Documents et ordre des démarches
Voici une checklist utile pour constituer un dossier solide :
- compromis ou promesse de vente ;
- pièces d’identité et justificatif de domicile ;
- trois derniers bulletins de salaire et dernière feuille d’imposition ;
- devis détaillés et datés pour chaque poste de travaux ;
- attestations RGE des artisans si nécessaire ;
- formulaire de demande d’éco‑PTZ complété et signé par l’emprunteur ;
- attestations ou accords prévisionnels des aides (MaPrimeRénov’, aides locales) si disponibles.
Ordre recommandé : valider le compromis, obtenir les devis des artisans, simuler les aides et prêts, puis rencontrer votre banque ou courtier pour formaliser l’offre. Déposez la demande d’éco‑PTZ auprès de l’établissement bancaire avant le démarrage des travaux pour rester en conformité.
Conseils pratiques
- Utilisez les simulateurs officiels pour estimer votre droit au PTZ et à l’éco‑PTZ et pour vérifier les plafonds de ressources selon la zone.
- Privilégiez des artisans RGE quand les travaux le requièrent : sans cela, certaines aides pourront être refusées.
- Consultez un courtier ou France Rénov’ pour optimiser le montage et comparer les offres bancaires ; cela peut éviter des refus faute de lisibilité du dossier.
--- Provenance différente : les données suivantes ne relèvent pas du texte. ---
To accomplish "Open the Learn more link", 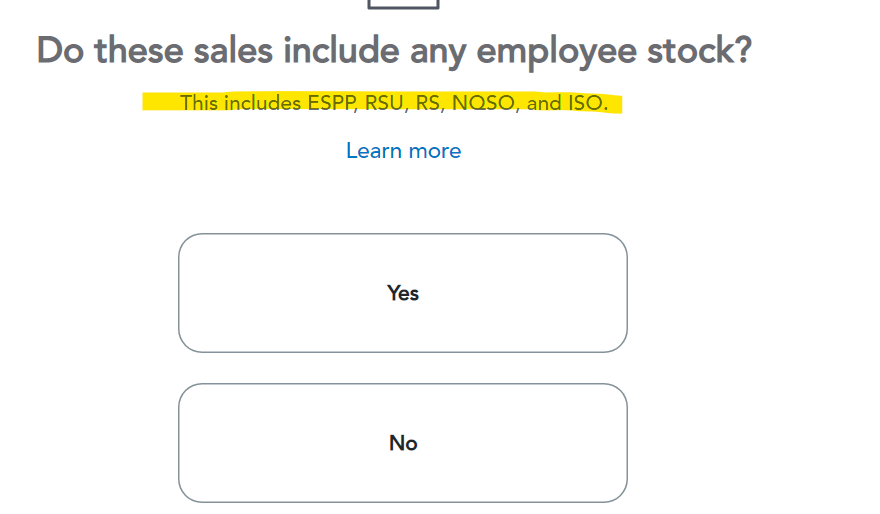I will (403, 151).
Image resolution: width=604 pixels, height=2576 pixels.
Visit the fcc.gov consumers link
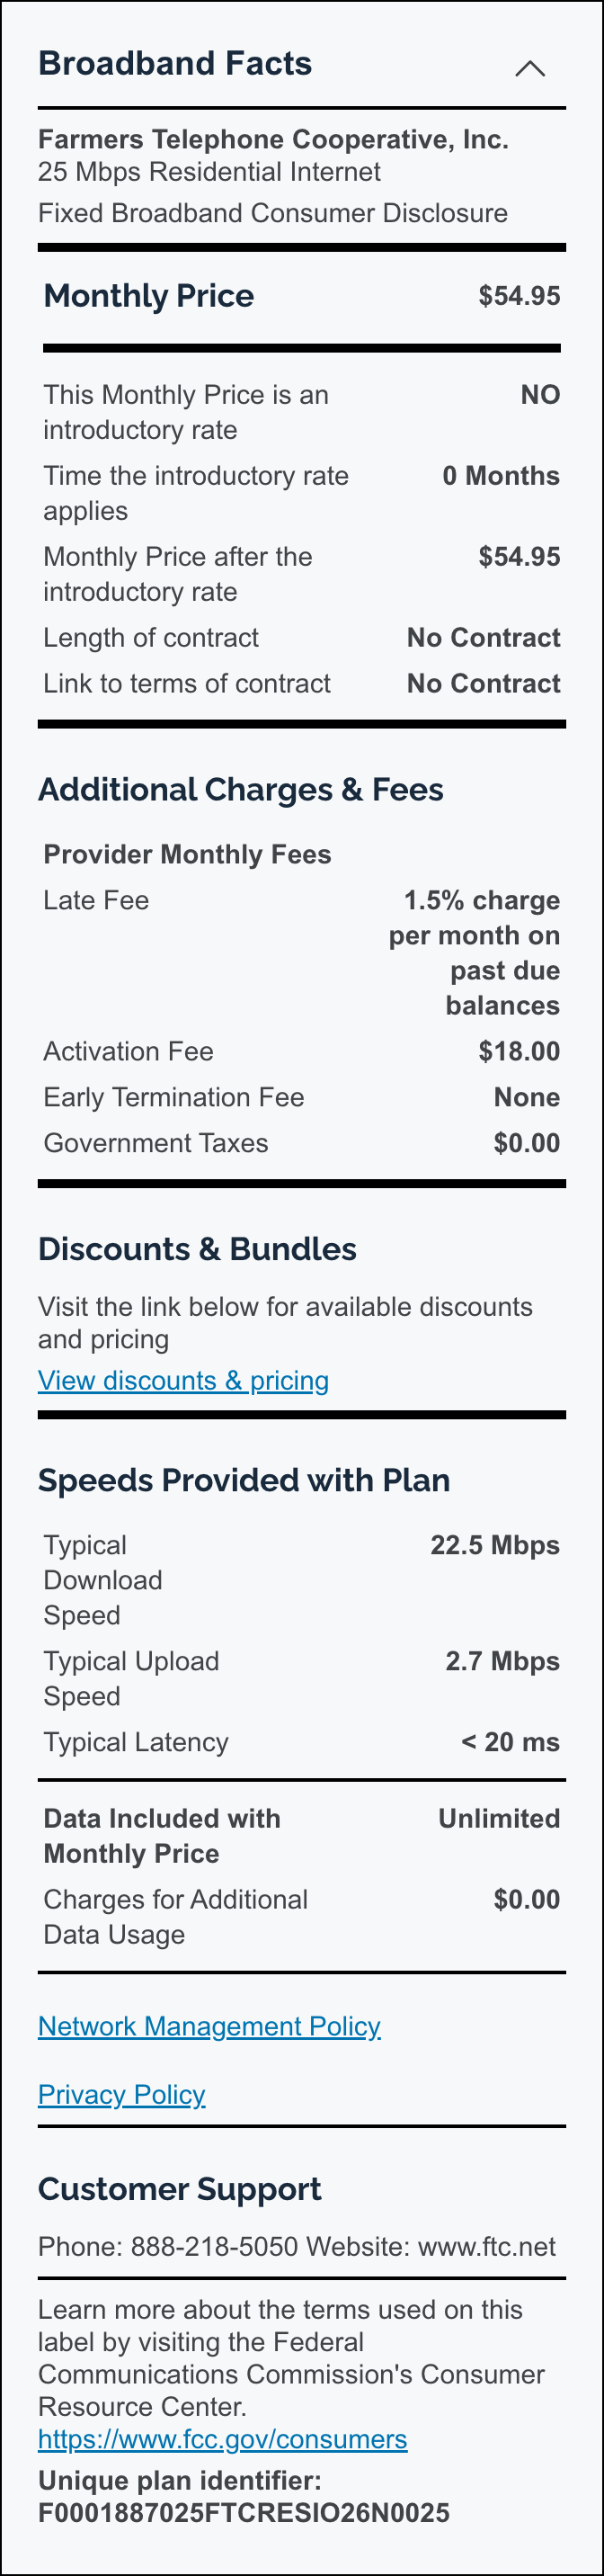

- Vérifiez les délais : le PTZ est lié à l’acte d’achat et l’éco‑PTZ au démarrage et à la facturation des travaux. Respectez les étapes pour ne pas perdre des droits.
- Anticipez les modes de remboursement et les incidences sur le taux d’endettement : la banque prendra en compte la mensualité globale.
Points de vigilance
Attention aux chevauchements d’aides et au risque de double financement sur une même opération. Certaines aides conditionnent leur versement à la nature précise des travaux ou à la performance obtenue (par exemple, un gain énergétique minimal). Gardez une traçabilité complète des devis, factures et attestations d’achèvement. Enfin, gardez en tête que les règles évoluent : vérifiez l’actualité réglementaire ou demandez conseil à un spécialiste avant de finaliser votre montage.
En résumé : PTZ et éco‑PTZ se cumulent, mais il est essentiel de respecter les conditions propres à chaque dispositif, de préparer des devis conformes, et d’anticiper les démarches administratives et bancaires. Une simulation préalable et l’accompagnement d’un professionnel vous éviteront des erreurs coûteuses et vous permettront de concrétiser votre projet dans les meilleures conditions.